The Incentive Group Inc.’s loyalty program for USA Vape Lab has gone up in smoke.
Incentive sued Vape and owner Huy Nguyen for $9 million on Aug. 9 in White Plains federal court, alleging breach of contract.
The Greenburgh-based consulting firm alleged that Vape canceled a sales incentive program six weeks after it began on the pretext of impending regulation by the U.S. Food and Drug Administration.
Vape did not respond to a request for comment.
Vape, based in Huntington Beach, California, makes flavored e-liquids used in electronic cigarettes. Its popular Naked 100 line features blends of nicotine and fruity flavors with names such as “Amazing Mango” and “Lava Flow.”
Incentive has been developing business-to-business loyalty programs for 30 years for companies such as Apple, Dunkin’ Donuts and IBM.
A typical loyalty program awards points to employees, based on performance, that workers can then redeem for merchandise.
Incentive sells the reward points to the client and gets a monthly management fee. It also makes money on the merchandise, buying at discounted wholesale prices and redeeming at retail prices.
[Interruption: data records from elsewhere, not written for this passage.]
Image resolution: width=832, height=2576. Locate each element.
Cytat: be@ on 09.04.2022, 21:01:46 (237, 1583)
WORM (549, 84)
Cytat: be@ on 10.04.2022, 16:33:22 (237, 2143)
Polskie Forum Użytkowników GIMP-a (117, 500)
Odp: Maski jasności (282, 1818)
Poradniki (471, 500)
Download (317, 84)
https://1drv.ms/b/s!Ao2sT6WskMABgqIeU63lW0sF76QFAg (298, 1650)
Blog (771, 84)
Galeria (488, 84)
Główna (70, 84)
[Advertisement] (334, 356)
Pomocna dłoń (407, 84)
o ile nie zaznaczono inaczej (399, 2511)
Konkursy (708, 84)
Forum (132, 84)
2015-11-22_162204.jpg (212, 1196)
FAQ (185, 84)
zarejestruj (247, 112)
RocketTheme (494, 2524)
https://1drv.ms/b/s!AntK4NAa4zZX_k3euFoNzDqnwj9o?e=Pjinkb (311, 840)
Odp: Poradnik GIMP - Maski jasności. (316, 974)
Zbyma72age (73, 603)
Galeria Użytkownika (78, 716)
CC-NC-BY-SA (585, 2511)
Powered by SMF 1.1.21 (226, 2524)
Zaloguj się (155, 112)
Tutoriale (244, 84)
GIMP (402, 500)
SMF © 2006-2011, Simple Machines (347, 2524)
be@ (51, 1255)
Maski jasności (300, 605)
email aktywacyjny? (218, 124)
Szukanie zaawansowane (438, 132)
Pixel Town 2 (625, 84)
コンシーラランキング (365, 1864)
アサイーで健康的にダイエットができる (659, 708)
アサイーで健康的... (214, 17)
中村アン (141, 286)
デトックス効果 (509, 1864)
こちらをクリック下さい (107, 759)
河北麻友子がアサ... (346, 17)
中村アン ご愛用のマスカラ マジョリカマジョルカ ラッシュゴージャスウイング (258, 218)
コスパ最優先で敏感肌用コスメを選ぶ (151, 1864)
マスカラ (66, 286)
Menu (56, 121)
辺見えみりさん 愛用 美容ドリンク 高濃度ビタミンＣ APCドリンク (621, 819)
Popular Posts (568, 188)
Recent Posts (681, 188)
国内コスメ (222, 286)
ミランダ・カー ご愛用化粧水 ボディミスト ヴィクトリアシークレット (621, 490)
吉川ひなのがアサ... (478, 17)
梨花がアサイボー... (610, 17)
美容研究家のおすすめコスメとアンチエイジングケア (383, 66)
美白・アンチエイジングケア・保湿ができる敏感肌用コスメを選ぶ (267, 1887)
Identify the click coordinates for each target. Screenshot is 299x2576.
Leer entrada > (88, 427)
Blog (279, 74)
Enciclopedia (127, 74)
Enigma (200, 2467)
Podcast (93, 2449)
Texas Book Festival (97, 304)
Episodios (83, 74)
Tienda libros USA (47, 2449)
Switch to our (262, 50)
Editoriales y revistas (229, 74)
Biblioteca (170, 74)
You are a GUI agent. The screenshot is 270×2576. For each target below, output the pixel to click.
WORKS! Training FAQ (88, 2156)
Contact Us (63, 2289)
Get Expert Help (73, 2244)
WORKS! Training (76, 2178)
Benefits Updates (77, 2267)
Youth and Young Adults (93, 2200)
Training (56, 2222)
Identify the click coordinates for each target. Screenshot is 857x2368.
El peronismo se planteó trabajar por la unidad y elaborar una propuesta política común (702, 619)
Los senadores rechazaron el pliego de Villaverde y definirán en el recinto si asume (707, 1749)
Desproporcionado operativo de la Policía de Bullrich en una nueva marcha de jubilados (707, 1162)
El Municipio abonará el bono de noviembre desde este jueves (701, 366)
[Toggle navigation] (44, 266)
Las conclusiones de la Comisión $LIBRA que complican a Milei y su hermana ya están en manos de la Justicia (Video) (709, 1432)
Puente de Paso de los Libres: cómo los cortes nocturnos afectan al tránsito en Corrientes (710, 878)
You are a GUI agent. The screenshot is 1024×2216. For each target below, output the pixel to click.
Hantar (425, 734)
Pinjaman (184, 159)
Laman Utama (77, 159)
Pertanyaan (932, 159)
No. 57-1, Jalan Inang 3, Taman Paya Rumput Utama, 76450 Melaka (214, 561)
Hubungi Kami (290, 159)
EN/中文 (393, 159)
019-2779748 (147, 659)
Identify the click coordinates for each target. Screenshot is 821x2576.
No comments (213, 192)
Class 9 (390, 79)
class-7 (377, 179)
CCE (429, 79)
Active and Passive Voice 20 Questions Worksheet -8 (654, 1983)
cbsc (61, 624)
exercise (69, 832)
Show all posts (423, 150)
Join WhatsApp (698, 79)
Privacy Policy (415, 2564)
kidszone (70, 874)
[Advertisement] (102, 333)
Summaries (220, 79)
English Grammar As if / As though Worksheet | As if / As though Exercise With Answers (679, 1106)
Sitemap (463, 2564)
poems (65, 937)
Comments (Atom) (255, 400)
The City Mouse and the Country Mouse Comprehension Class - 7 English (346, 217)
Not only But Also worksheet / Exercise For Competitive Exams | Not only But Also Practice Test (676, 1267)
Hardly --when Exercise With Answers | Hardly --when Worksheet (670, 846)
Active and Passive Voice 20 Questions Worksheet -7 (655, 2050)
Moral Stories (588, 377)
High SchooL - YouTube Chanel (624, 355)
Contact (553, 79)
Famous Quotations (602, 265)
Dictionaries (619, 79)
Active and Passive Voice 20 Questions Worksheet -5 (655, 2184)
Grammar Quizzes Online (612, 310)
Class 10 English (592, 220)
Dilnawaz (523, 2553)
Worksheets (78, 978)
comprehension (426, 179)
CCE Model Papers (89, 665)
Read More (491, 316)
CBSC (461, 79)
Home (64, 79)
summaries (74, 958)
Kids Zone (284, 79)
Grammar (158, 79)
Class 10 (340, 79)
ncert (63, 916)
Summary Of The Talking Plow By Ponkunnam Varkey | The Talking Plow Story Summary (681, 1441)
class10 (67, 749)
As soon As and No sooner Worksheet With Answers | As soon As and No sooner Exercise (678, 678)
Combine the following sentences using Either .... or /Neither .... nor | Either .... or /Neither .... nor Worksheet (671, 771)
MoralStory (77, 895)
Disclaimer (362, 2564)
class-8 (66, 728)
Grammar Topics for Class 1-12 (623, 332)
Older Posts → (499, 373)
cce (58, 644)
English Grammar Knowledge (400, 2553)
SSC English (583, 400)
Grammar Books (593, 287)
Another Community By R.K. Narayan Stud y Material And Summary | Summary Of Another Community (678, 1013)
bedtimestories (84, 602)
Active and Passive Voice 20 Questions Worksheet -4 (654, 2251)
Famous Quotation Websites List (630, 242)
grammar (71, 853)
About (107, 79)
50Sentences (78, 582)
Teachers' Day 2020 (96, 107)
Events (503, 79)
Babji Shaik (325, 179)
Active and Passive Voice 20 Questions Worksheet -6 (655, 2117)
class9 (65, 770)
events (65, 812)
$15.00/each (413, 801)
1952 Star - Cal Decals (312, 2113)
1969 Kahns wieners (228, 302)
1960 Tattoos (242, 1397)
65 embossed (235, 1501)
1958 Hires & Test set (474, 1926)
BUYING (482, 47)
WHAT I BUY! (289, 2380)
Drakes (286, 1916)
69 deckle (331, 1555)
Vape hired Incentive in March to design a rewards program for 300 to 400 sales representatives at 100 retail locations, the complaint stated. It budgeted $6 million to $10 million for three years.
In April, Vape expanded the program to 2,500 sales representative and 400 stores and included store owners and managers. The monthly management fee increased from $4,000 to $12,500.
On May 8, six weeks after the program was launched, Vape “froze” the project. Seventy employees had signed up, but no points had been awarded yet.
Vape, according to the complaint, cited “the clear and identified risks we are facing due to the increased attention and regulation that the FDA is placing not only on our company, but on our industry as a whole.”
But Vape knew about FDA scrutiny when it agreed to the program, Incentive claimed. Last year, the FDA announced that it intends to develop product standards but expects manufacturers to continue marketing products during the review process. Enforcement would not begin until after Aug. 8, 2022.
Vape paid Incentive the initial $20,000 consulting fee, the complaint stated, but it has refused to pay fees totaling $862,500 for early cancellation.
Incentive is demanding either those unpaid fees or all lost profits over the three-year deal, estimated at $9 million.
Incentive is represented by Robert Laplaca and Kristen Rossetti of Verrill Dana LLP in Westport, Connecticut.